Saluant désormais la prochaine comparution de la RDC, cet avocat estime que l'État congolais n'a pas bien joué son rôle de protection envers ces différentes femmes et mineures violées lors de la tentative d'évasion. Il affirme que la réquisition de la Monusco et de l'hôpital militaire camp Tshatshi leur permettra d'avoir une idée sur l'ampleur des dégâts dans les corps de ces victimes.
"Nous ne voyons pas parmi ces gens là qui pourrait dédommager ces victimes alors qu'ici en prison. Il y a les services de sécurité qui se sont montrés défaillants et s'il y a eu ces actes, c'est à cause quelque part de la négligence des services de l'État et, par conséquent, c'est l'État qui en est responsable et l'État congolais pourra désormais comparaître et sera condamné à dédommager toutes ces victimes du fait de ces gens qu'il avait commis à ce service et qui n'ont pas bien joué leur rôle ", a fait remarquer Maître Stanislas Muamba.
Et de poursuivre :
"Toutes ces femmes, il y en a celles qui saignent jusqu'à aujourd'hui. Vous avez vu mon confrère qui défend les mineures, a donné l'exemple des mineures qui continuent à saigner, même des majeures. Il y a des dames qui ont été violées par 10 hommes, 11 hommes, vous vous imaginez à leur âge ici depuis le jour de viol jusqu'à aujourd'hui elles saignent. On continuait ce procès sans être consultées par les médecins. C'est à partir de ces examens, de ces consultations nous saurons quel danger ces femmes courent ou quels sont les dangers qu'elles pourront courir présentement mais aussi au futur".
Actuellement, les raisons de la tentative d'évasion à Makala ne sont toujours pas élucidées. Mais le bilan annoncé par le gouvernement (131 morts) est contesté par certaines organisations de la société civile. Selon les autorités, il y a des morts par balles (24), tandis que d’autres détenus sont morts suite aux tirs de sommation, ou encore par bousculade et étouffement. Selon toujours le gouvernement via le VPM, ministre de l'intérieur, sécurité, décentralisation et Affaires Coutumières Jacquemain Shabani Lukoo, « quelques femmes violées » sans donner le nombre. « Sur le plan matériel, on déplore l’incendie du bâtiment administratif, du greffe, de l’infirmerie et des dépôts des vivres », a ajouté M. Shabani.

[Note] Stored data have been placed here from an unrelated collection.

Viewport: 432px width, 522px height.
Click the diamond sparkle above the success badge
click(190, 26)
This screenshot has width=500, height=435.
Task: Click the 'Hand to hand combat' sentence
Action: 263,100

Au total 64 prisonniers (60 civils et 4 militaires) sont poursuivis en procédure de flagrance devant le Tribunal militaire de garnison de Kinshasa/Ngaliema pour viol, terrorisme, destruction méchante et incendie volontaire. Lors de la réunion du conseil des ministres extraordinaire tenue lundi 09 septembre dernier, le Chef de l'État Félix Tshisekedi avait demandé à la commission d'enquête mise en place de lui transmettre endéans sept jours son rapport sur les circonstances réelles de ces incidents.